▶ Work to be completed:
In the case summary below, change "three-part inquiry" to "three-prong inquiry" and write out the passage between "In order to" and "(11th Cir. 2011).", inclusive.

▶ Text for analysis:
┄┄┄┄┄┄┄┄┄┄

The plaintiff brought this case after she developed Stevens-Johnson Syndrome (SJS) and Toxic Epidermal Necrolysis (TEN). This was due to a high dose of Lamictal that was administered to her during a visit to a hospital. She sued the local County Health Care Authority and two doctors. She alleged that they committed medical malpractice in violation of state law. In this case, the court addressed a motion by the defendant doctors to exclude the opinions of two expert witnesses. They had both testified in favor of the plaintiff. One of the defendant doctors challenged the plaintiff’s expert witnesses qualifications and methodology. The court performed a thorough analysis through the lens of Daubert v. Merrell Dow Pharms in determining that this motion should be denied.
The court began by explaining the legal standard for evaluating expert testimony. They cited Daubert as providing the trial court the role as a gate-keeper for expert-witness testimony. Daubert, 509, U.S. at 597. As a gate-keeper, the court is obligated to make determinations of the relevance and reliability of the expert witness testimony provided. The court sought to screen the expert testimony to ensure it stemmed from a reliable methodology. As well as ensuring the reliable application of that methodology.
In order to ensure the relevancy and reliability of the testimony provided in this case, the court followed a three-part inquiry the Eleventh Circuit Court of Appeals had laid out. This inquiry included considering whether the expert is qualified to testify competently regarding the matters he intends to address, the methodology by which the expert reaches his conclusions is sufficiently reliable, and whether the testimony assists the trier of fact, through the application of scientific, technical, or specialized expertise, to understand the evidence or to determine a fact in issue. Rosenfeld v. Oceania Cruises, Inc., 654 F.3d 1190, 1193 (11th Cir. 2011).

┄┄┄┄┄┄┄┄┄┄

▶ Dataset excerpts:
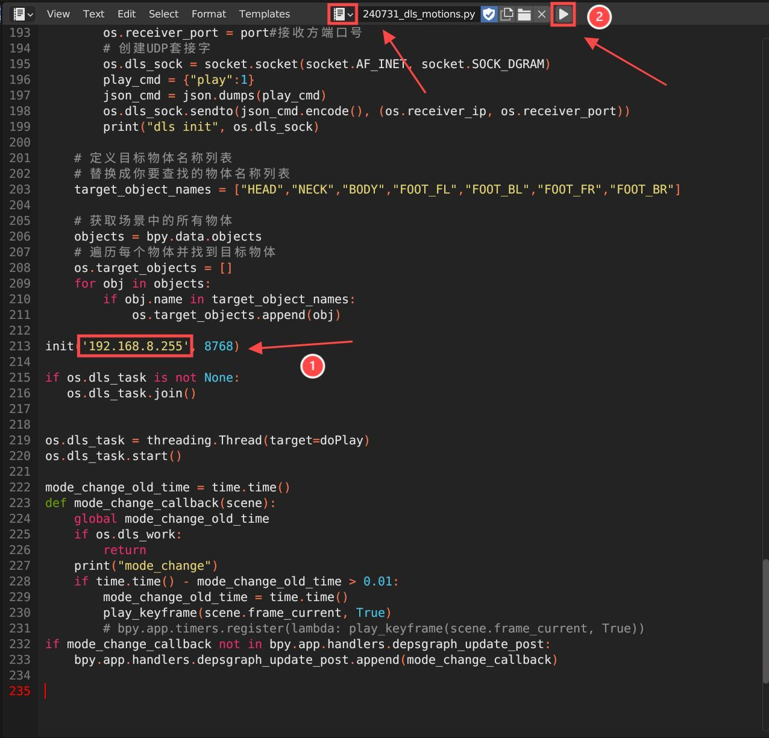The image size is (769, 738).
Task: Click the port number 8768 on line 213
Action: tap(218, 346)
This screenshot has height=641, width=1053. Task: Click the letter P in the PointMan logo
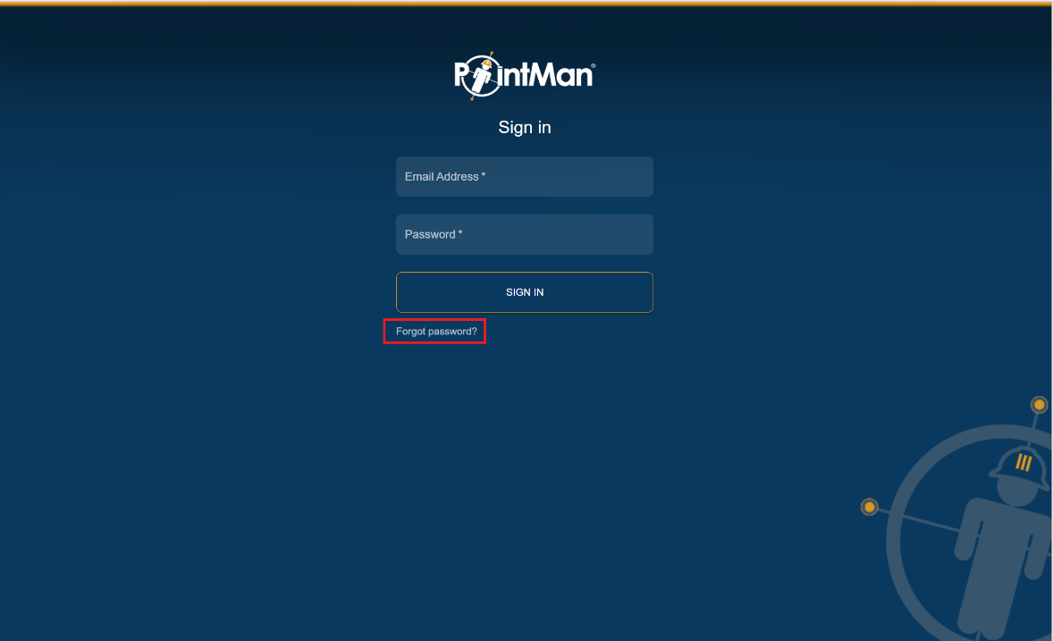point(462,76)
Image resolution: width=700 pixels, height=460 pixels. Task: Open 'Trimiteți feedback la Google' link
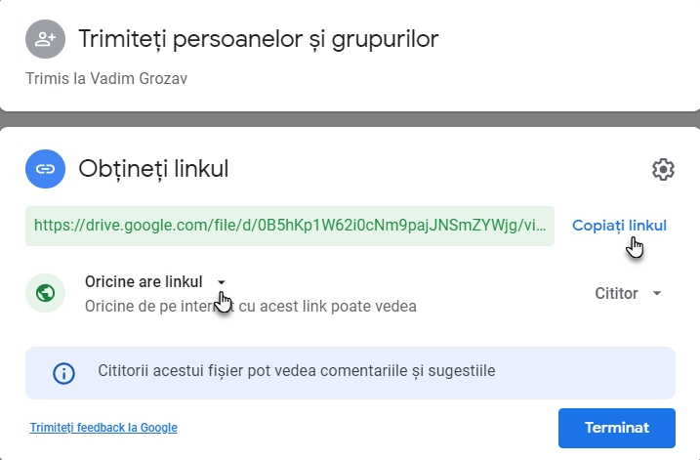click(103, 428)
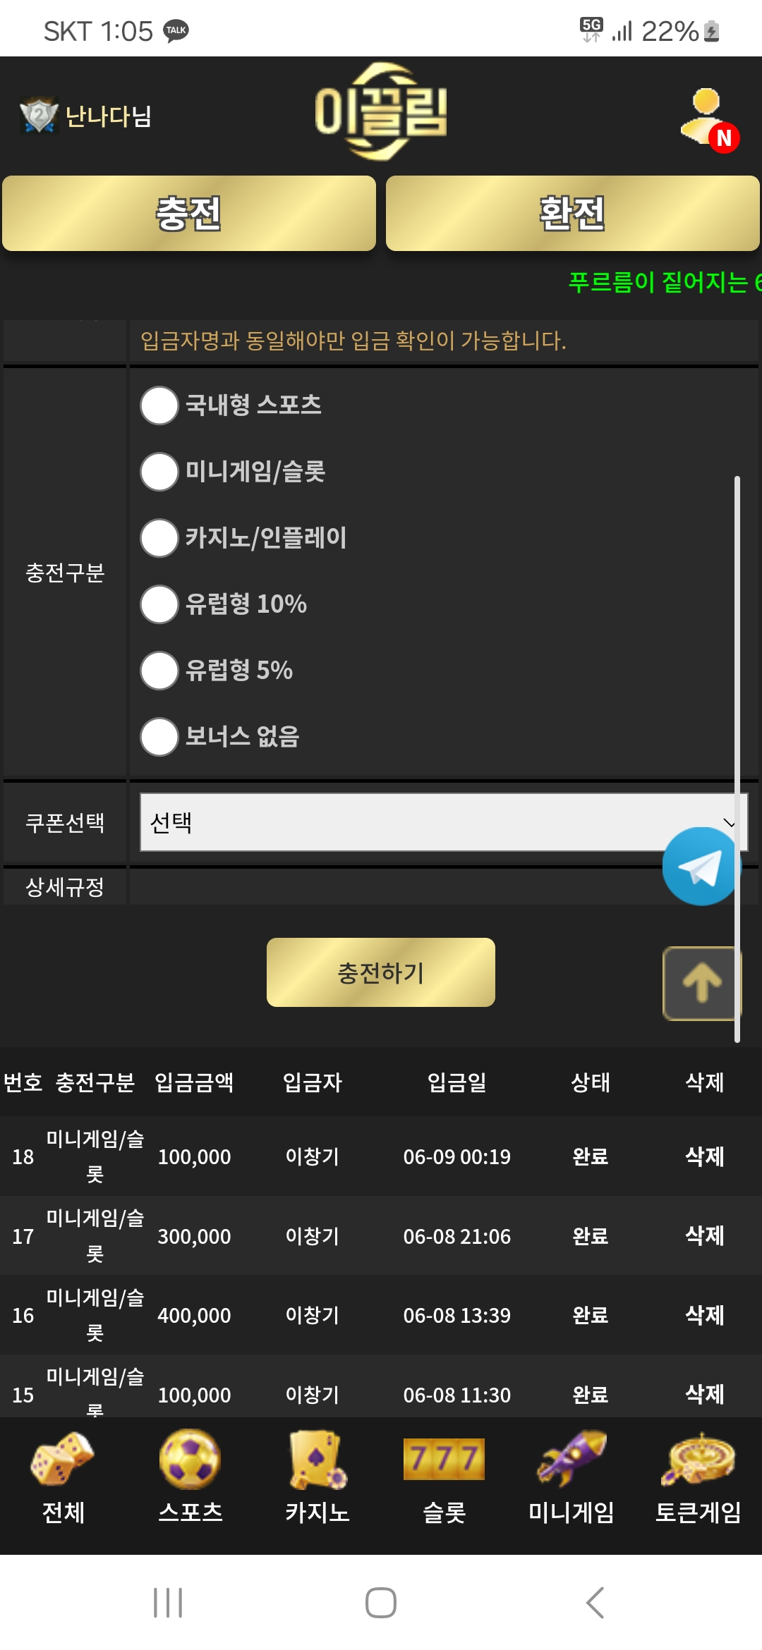Screen dimensions: 762x1650
Task: Select the 미니게임/슬롯 radio option
Action: pyautogui.click(x=159, y=472)
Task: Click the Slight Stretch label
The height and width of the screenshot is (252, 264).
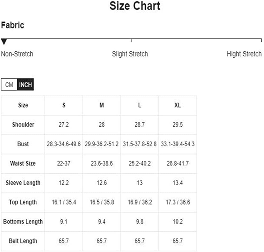Action: coord(130,54)
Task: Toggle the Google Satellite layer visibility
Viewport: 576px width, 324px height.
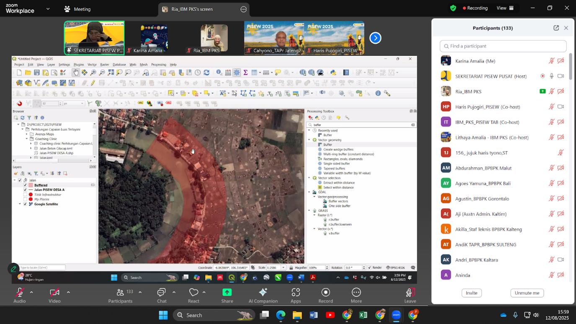Action: [25, 204]
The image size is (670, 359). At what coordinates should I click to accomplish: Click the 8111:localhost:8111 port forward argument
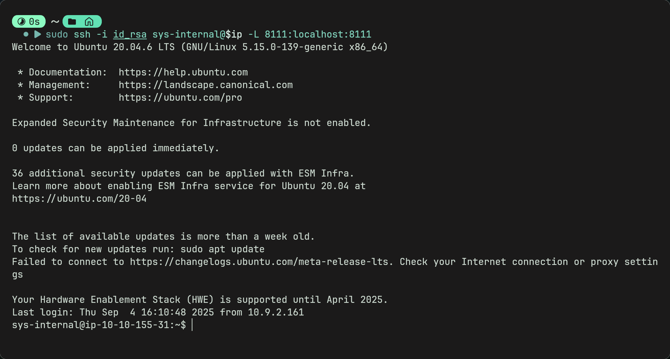coord(318,34)
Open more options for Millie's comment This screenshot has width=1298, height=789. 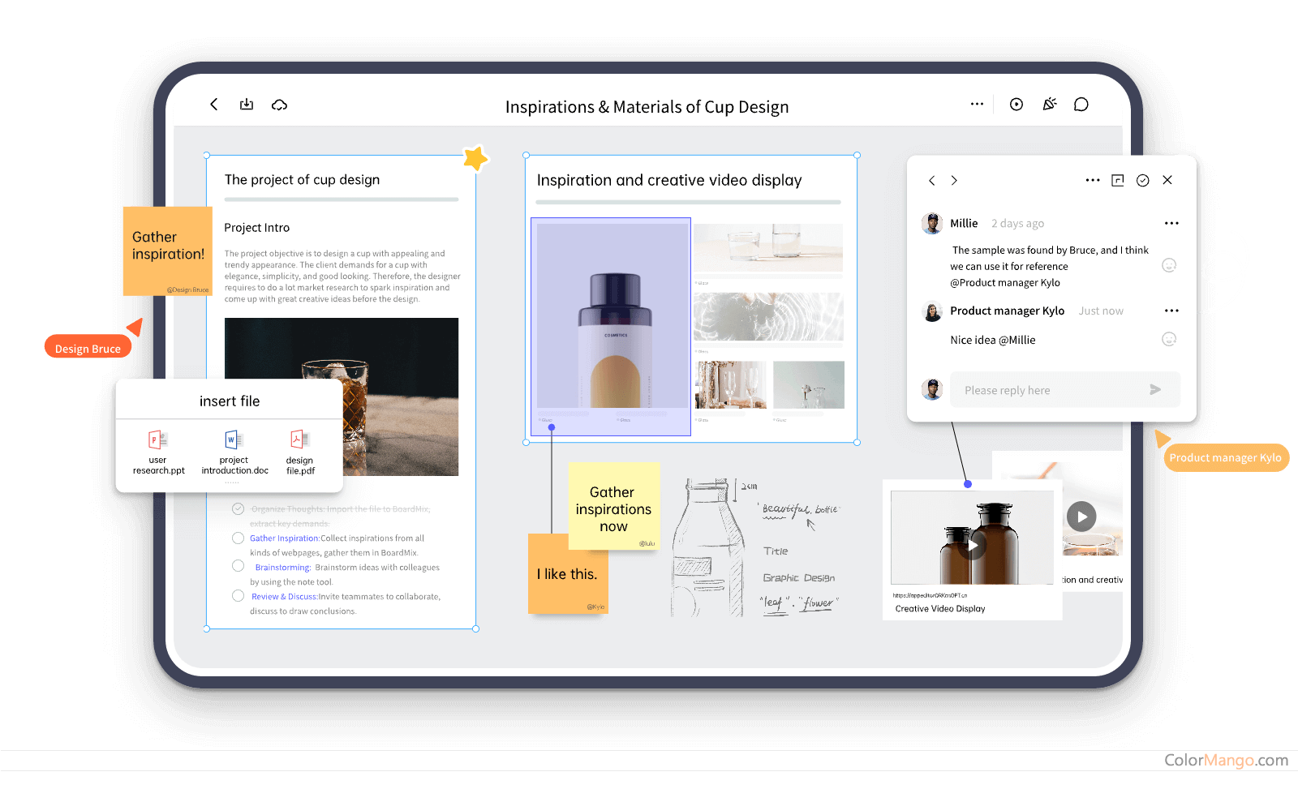(1171, 224)
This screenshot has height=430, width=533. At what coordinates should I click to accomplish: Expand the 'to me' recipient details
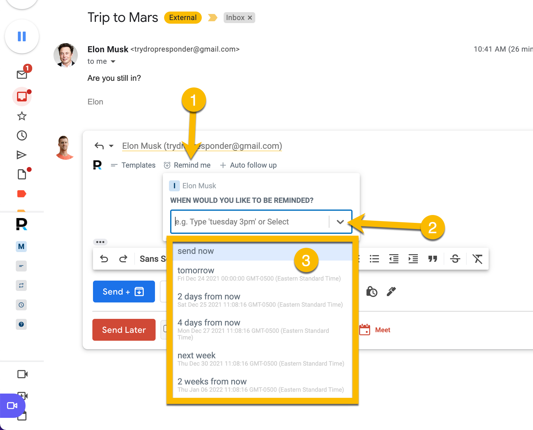click(113, 61)
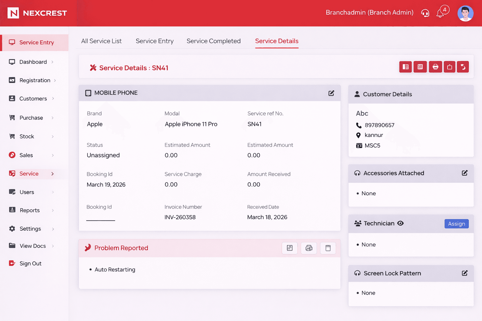482x321 pixels.
Task: Click the checkbox icon beside MOBILE PHONE
Action: 88,93
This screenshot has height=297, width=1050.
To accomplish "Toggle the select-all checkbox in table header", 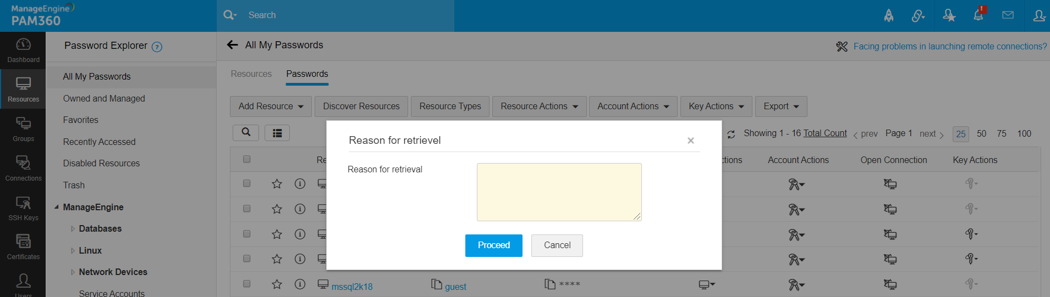I will 246,159.
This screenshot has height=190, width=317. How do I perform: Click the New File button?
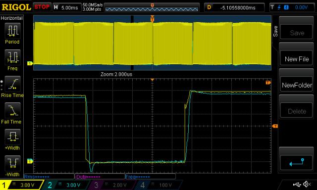point(296,59)
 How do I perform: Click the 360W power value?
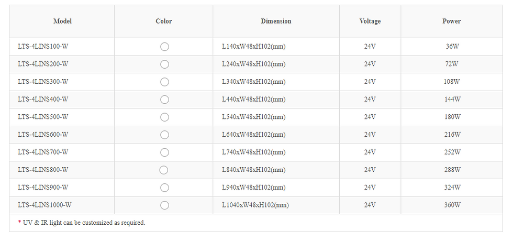click(452, 205)
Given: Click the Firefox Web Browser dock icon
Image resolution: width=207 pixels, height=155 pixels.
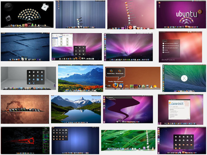Looking at the screenshot, I should coord(115,85).
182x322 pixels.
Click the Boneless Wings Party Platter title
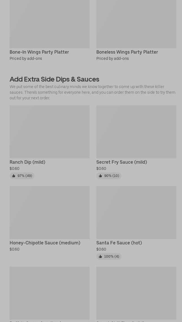tap(127, 52)
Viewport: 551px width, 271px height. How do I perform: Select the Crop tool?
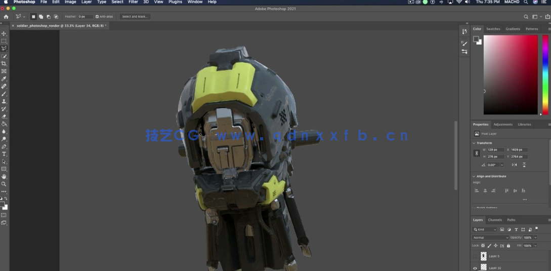pyautogui.click(x=4, y=64)
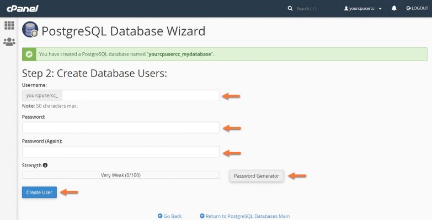Open the User Manager sidebar icon
Screen dimensions: 432x220
click(x=9, y=41)
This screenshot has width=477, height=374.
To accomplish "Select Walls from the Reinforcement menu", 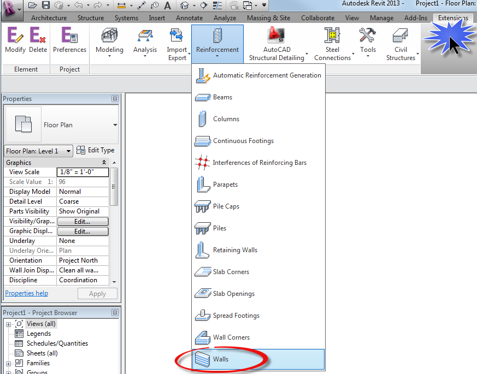I will pyautogui.click(x=221, y=359).
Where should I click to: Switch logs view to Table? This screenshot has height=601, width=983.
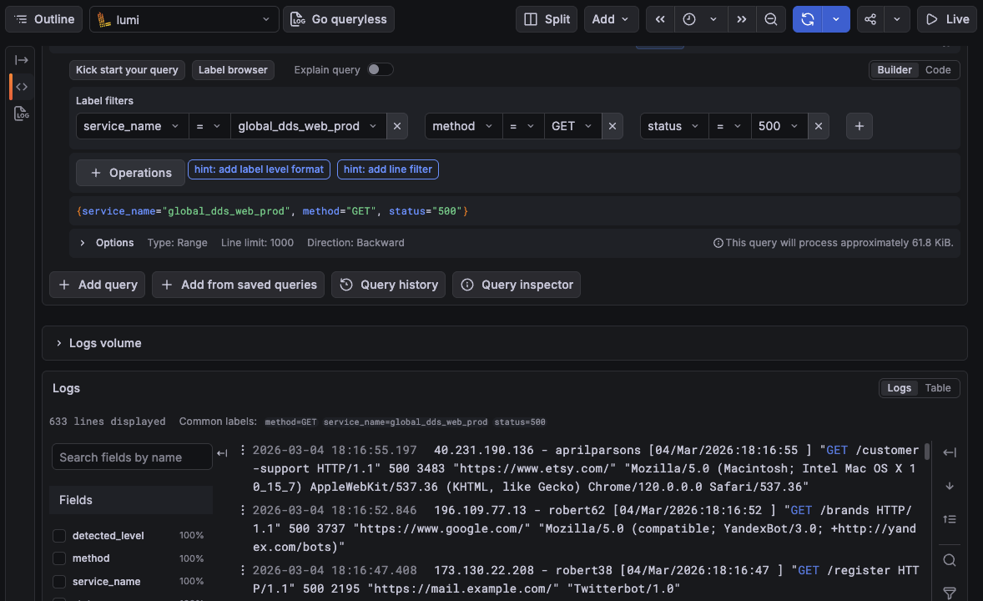pyautogui.click(x=938, y=388)
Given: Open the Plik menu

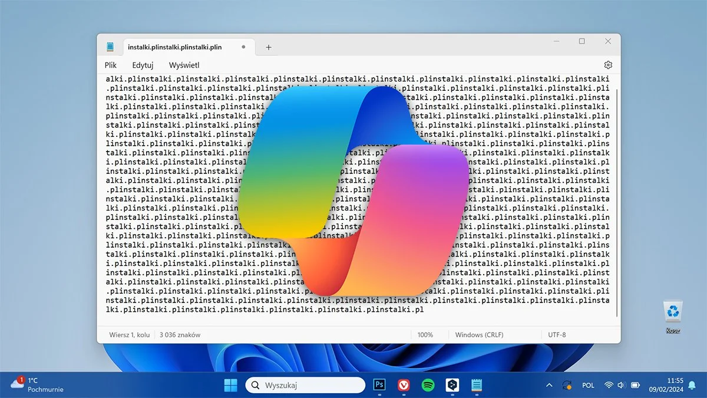Looking at the screenshot, I should (111, 65).

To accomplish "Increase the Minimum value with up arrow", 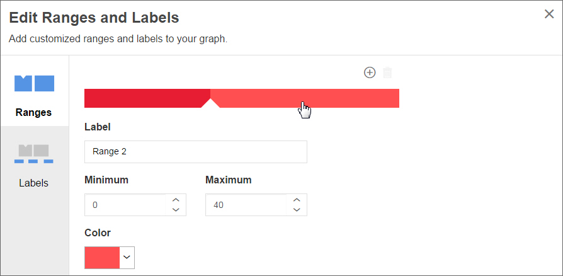I will (x=176, y=200).
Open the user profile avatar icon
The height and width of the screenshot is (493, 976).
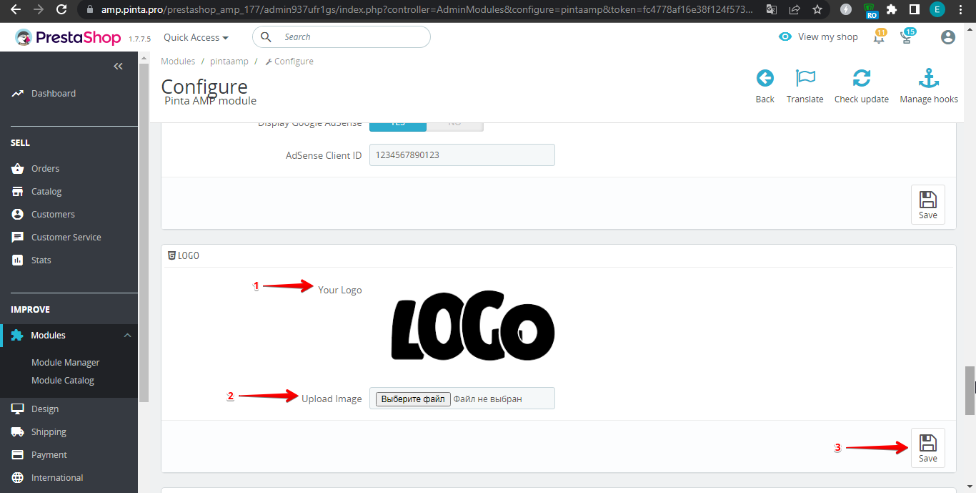coord(947,37)
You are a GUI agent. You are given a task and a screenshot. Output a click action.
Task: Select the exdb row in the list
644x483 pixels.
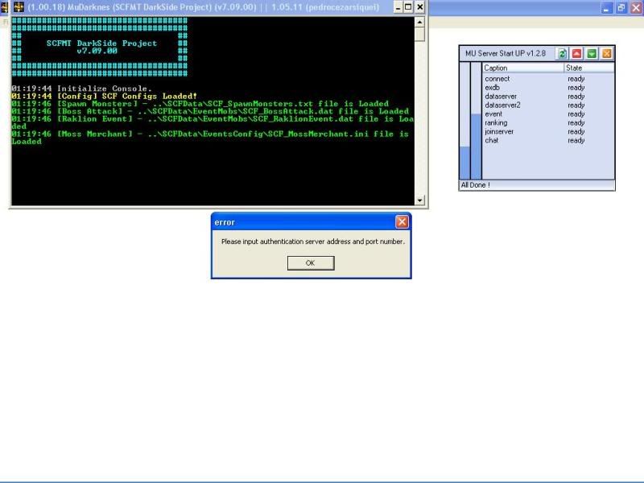[x=493, y=88]
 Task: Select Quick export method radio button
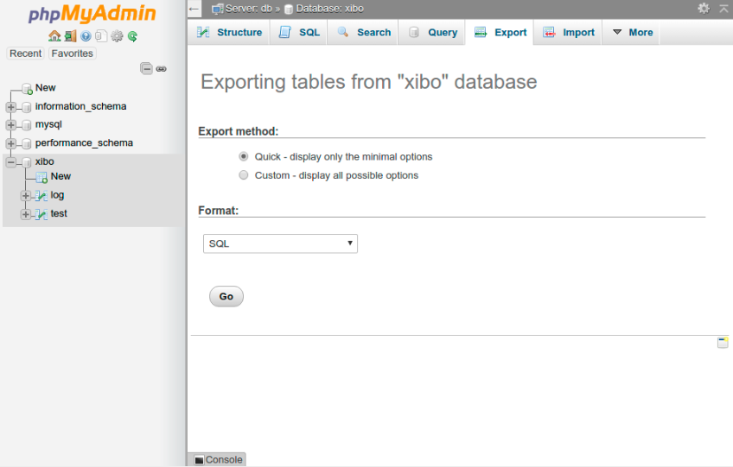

┄┄┄┄┄┄┄┄┄┄

▶ Response to the task:
In order to ensure the relevancy and reliability of the testimony provided in this case, the court followed a three-prong inquiry the Eleventh Circuit Court of Appeals had laid out. This inquiry included considering whether the expert is qualified to testify competently regarding the matters he intends to address, the methodology by which the expert reaches his conclusions is sufficiently reliable, and whether the testimony assists the trier of fact, through the application of scientific, technical, or specialized expertise, to understand the evidence or to determine a fact in issue. Rosenfeld v. Oceania Cruises, Inc., 654 F.3d 1190, 1193 (11th Cir. 2011).